Though respondents could classify their relationship within the framework, there was a lack of clarity. Respondents indicated that there were multiple brand statements which could be used to describe their brand relationship – they did not perceive the relationship types to be mutually exclusive. Reasons uncovered in the qualitative stage indicated some informants were aware of their relationship changing over time or in response to different situations, e.g., moving out of the family home or moving to another country.
“…so things that I liked when I was at home I bring with me and things that I had negative relationships I would leave that. Cause you have more freedom of choice…It was like, empowerment, kind of, finally up to me to decide. So I just
looked to what I really liked, rather than what I had always been given.” (R4:
male) Thus it can be inferred that relationships going through transition stages due to situational influences may result in a change in how respondents perceive these relationships.
Not all brand relationships were able to be classified within the framework. Though respondents felt the relationship descriptors did describe many of their brand relationships, there were still a large proportion of brand relationships respondents were apprehensive to describe in terms of relational descriptors. The homogeneity of the brands also made it difficult to classify their interactions with the brand with words evoking emotion, indicating little emotional attachment to the brands they used.
“So, I don’t know, many of them were, didn’t describe my relationship because I don’t feel like I have one with any of the brands.” (R9: female) Rather than a relationship, respondents saw their interactions as habit, or preference of usage.
“… it was a little difficult; I don’t think there was an apparent link to certain products or beverage brand…. I wouldn’t say that it is a relationship, I think it is just a preference of usage.” (R2: male) “I don’t know if it’s so much that it’s addictive but it’s more, habit..I have used it and, it does the job” (R7: male).
Others described the relationship as neutral because they do not want to go to the effort to look for another brand.
“Because almost all brands are quite good, they are, but if you get something that you want, you feel it is good, then you go for it and try it, and then you stick to it because it just takes so much effort and time to look for something that is better. I mean you will never end up finding it. You know, I am just fine with whatever I have.” (R9: female) A difference was indicated between males and females in their ability to classify their brand relationships and their relevance. Results indicated that more females were able to classify more of their brand relationships under the framework than males.

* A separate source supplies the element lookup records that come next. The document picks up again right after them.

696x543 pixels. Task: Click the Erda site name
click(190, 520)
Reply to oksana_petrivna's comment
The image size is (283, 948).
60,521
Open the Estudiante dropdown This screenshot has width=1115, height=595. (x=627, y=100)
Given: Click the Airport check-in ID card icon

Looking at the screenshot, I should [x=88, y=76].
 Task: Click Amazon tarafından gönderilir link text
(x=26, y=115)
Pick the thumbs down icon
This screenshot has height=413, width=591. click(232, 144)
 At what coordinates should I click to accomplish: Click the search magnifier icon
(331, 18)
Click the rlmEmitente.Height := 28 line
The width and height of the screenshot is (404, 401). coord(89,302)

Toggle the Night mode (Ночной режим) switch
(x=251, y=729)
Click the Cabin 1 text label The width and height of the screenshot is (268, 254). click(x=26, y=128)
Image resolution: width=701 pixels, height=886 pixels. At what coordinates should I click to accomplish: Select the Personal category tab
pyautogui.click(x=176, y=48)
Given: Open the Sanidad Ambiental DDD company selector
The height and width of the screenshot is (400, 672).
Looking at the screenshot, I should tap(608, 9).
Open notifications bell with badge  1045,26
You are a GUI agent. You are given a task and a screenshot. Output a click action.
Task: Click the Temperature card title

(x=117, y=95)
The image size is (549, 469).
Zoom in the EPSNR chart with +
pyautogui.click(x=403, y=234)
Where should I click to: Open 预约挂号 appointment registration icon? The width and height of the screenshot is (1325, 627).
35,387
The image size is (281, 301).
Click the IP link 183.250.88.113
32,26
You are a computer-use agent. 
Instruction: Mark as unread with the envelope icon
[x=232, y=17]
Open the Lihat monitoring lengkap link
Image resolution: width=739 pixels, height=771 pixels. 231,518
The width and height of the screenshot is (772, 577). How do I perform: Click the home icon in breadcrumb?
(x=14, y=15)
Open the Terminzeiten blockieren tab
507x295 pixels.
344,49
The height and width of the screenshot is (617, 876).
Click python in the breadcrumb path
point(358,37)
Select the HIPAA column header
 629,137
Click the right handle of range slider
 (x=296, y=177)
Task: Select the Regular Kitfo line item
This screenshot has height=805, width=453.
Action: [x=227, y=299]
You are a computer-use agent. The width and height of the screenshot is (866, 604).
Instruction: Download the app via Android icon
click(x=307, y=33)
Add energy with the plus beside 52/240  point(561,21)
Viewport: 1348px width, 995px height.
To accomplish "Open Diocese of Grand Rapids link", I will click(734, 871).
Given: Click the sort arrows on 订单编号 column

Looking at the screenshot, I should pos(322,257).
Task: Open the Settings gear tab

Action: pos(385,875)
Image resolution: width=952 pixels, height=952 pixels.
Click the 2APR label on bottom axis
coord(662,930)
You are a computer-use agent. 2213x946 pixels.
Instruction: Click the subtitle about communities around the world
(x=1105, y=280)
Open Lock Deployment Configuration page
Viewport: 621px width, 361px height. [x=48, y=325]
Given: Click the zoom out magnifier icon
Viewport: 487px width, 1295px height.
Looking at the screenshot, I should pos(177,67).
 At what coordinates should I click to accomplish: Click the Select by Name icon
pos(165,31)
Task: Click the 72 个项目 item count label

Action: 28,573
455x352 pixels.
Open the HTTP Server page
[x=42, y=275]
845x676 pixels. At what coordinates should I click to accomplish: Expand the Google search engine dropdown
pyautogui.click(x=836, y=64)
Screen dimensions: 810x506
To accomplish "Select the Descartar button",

“For a chick, maybe like who has perfume or some other like cosmetic stuff then they just relate to that first question more but like yeah, for my particular example no it wasn’t very good.”(R6: male) There were some indications that the categories were related to gender with some informants in the depth interviews indicating that it was easier to classify certain brands as relationship partners in some categories compared to others. Males indicated that it may be easier to classify beverage brands as relationship partners; female informants explained statements were more appropriate to describe their association with the personal care brands.
Respondents found it difficult to relate to or use certain dimensions. Though there were certain dimensions on which informants could classify their relationships, e.g., valence, engagement (voluntary – non-voluntary), there were certain dimensions rarely referred to by informants, in particular the symmetry and intensity dimensions. The very few brand stories that used the symmetry dimension were discussed in terms of Equality rather than Inequality, indicating possible difficulty relating to this dimension for brands in FMCG categories.